** PROBLEM TO WORK ON **
Print out every record below, exactly as written.

** SOURCE DATA **
- Opening Delimiter -

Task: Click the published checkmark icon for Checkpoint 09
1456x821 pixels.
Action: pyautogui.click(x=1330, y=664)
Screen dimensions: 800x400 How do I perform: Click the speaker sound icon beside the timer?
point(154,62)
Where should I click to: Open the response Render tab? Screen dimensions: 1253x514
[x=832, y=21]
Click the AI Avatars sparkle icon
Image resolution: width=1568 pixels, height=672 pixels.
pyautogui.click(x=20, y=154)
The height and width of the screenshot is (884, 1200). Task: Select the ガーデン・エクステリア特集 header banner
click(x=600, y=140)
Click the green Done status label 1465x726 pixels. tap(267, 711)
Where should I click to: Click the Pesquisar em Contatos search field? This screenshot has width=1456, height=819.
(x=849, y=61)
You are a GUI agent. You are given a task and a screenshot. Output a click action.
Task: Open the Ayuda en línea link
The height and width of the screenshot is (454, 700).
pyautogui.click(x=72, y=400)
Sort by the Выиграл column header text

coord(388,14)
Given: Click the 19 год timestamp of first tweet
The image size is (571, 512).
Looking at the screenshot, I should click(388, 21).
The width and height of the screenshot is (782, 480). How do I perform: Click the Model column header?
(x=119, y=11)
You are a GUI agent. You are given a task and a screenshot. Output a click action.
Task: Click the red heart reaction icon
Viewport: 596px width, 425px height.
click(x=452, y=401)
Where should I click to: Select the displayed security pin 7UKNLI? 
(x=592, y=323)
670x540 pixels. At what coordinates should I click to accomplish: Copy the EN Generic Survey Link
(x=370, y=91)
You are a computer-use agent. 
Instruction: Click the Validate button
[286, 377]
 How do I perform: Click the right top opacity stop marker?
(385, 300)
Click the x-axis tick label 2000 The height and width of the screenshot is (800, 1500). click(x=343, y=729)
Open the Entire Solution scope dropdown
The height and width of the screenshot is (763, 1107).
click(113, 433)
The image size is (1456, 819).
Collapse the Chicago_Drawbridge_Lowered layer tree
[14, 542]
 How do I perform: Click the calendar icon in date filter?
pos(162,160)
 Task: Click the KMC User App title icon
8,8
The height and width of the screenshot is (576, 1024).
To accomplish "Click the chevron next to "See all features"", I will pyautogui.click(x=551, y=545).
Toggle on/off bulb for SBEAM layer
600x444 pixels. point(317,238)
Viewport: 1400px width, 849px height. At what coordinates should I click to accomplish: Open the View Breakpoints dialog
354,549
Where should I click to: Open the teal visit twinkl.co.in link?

- Closing Delimiter -

** RESPONSE TO THIS EXERCISE **
Task: Click the published checkmark icon for Checkpoint 09
1456x821 pixels.
Action: pyautogui.click(x=1330, y=664)
Screen dimensions: 800x400 How do I perform: Click the speaker sound icon beside the timer?
point(154,62)
Where should I click to: Open the response Render tab? Screen dimensions: 1253x514
[x=832, y=21]
Click the AI Avatars sparkle icon
Image resolution: width=1568 pixels, height=672 pixels.
pyautogui.click(x=20, y=154)
The height and width of the screenshot is (884, 1200). Task: Select the ガーデン・エクステリア特集 header banner
click(x=600, y=140)
Click the green Done status label 1465x726 pixels. tap(267, 711)
Where should I click to: Click the Pesquisar em Contatos search field? This screenshot has width=1456, height=819.
(x=849, y=61)
You are a GUI agent. You are given a task and a screenshot. Output a click action.
Task: Open the Ayuda en línea link
The height and width of the screenshot is (454, 700).
pyautogui.click(x=72, y=400)
Sort by the Выиграл column header text

coord(388,14)
Given: Click the 19 год timestamp of first tweet
The image size is (571, 512).
Looking at the screenshot, I should click(388, 21).
The width and height of the screenshot is (782, 480). How do I perform: Click the Model column header?
(x=119, y=11)
You are a GUI agent. You are given a task and a screenshot. Output a click action.
Task: Click the red heart reaction icon
Viewport: 596px width, 425px height.
click(x=452, y=401)
Where should I click to: Select the displayed security pin 7UKNLI? 
(x=592, y=323)
670x540 pixels. At what coordinates should I click to accomplish: Copy the EN Generic Survey Link
(x=370, y=91)
You are a computer-use agent. 
Instruction: Click the Validate button
[286, 377]
 How do I perform: Click the right top opacity stop marker?
(385, 300)
Click the x-axis tick label 2000 The height and width of the screenshot is (800, 1500). click(x=343, y=729)
Open the Entire Solution scope dropdown
The height and width of the screenshot is (763, 1107).
click(113, 433)
The image size is (1456, 819).
Collapse the Chicago_Drawbridge_Lowered layer tree
[14, 542]
 How do I perform: Click the calendar icon in date filter?
pos(162,160)
 Task: Click the KMC User App title icon
8,8
The height and width of the screenshot is (576, 1024).
To accomplish "Click the chevron next to "See all features"", I will pyautogui.click(x=551, y=545).
Toggle on/off bulb for SBEAM layer
600x444 pixels. point(317,238)
Viewport: 1400px width, 849px height. At what coordinates should I click to accomplish: Open the View Breakpoints dialog
354,549
Where should I click to: Open the teal visit twinkl.co.in link?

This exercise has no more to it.